TRY IT: The response must consist of the lines below from the one with "Given: Click the blue" through the one with "Task: Enable Sprite Always On Top", exactly as they appear and with both ends kept.

Collected data:
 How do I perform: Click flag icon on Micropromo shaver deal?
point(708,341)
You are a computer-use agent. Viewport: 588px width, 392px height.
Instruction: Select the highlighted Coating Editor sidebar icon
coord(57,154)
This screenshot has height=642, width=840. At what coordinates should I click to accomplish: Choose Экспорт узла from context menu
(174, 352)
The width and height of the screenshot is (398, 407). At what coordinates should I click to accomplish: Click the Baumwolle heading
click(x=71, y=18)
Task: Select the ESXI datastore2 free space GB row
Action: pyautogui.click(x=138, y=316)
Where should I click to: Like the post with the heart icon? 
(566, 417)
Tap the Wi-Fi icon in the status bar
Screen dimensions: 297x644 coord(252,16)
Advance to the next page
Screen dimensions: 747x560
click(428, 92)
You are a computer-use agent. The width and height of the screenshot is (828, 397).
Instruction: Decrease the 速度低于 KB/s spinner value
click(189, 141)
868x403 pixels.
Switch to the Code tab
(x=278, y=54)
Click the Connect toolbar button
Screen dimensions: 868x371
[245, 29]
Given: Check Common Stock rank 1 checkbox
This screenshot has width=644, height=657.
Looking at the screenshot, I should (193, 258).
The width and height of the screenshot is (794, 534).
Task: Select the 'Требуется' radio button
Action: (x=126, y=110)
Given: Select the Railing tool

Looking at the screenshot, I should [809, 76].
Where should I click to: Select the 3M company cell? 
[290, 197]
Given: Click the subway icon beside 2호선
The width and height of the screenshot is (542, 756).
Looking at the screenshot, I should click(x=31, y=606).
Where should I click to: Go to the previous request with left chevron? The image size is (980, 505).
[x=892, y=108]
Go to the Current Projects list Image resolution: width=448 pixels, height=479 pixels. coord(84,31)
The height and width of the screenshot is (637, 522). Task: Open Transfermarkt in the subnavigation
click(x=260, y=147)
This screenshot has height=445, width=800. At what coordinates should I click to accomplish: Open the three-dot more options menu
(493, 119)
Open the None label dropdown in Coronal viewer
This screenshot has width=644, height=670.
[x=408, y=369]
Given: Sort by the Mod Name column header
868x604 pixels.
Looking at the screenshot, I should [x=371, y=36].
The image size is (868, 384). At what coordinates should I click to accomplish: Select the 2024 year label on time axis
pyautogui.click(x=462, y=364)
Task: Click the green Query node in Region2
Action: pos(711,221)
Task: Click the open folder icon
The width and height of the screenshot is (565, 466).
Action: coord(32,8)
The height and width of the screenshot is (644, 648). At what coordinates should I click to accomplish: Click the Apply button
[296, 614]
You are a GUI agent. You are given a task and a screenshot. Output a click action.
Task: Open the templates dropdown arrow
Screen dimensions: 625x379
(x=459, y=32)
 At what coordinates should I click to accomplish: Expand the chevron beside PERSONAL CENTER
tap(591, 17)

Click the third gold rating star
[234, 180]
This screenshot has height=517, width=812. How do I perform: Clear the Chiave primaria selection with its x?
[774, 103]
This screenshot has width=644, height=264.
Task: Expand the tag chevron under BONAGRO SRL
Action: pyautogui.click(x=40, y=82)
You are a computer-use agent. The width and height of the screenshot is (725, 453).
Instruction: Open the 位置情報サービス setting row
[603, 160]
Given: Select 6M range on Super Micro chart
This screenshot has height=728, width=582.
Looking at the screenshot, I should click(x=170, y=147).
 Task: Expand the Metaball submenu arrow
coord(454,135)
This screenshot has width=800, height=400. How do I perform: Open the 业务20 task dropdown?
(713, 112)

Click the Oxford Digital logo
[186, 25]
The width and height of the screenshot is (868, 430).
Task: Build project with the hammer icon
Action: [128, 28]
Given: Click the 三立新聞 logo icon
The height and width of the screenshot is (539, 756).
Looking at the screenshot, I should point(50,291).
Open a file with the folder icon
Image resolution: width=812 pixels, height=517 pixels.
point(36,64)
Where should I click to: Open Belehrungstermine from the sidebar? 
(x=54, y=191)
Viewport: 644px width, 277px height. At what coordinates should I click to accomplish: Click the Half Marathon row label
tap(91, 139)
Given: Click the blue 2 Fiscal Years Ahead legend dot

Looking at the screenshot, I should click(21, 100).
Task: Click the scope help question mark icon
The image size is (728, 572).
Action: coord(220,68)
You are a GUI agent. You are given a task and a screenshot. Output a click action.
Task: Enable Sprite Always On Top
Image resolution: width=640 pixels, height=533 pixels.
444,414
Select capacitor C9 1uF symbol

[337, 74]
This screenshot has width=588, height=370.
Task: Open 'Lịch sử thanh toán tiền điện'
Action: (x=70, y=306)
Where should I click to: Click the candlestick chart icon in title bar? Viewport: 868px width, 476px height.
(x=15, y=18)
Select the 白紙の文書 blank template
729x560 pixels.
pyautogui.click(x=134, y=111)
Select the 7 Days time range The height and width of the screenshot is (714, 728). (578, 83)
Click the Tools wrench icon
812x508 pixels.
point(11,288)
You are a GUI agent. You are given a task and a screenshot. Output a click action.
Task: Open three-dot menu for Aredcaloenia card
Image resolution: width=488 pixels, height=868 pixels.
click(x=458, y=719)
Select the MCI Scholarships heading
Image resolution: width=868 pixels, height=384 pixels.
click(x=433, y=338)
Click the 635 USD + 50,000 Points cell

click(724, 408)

OUTPUT OF THE EXERCISE:
Given: Click the blue 2 Fiscal Years Ahead legend dot

Looking at the screenshot, I should click(21, 100).
Task: Click the scope help question mark icon
The image size is (728, 572).
Action: coord(220,68)
You are a GUI agent. You are given a task and a screenshot. Output a click action.
Task: Enable Sprite Always On Top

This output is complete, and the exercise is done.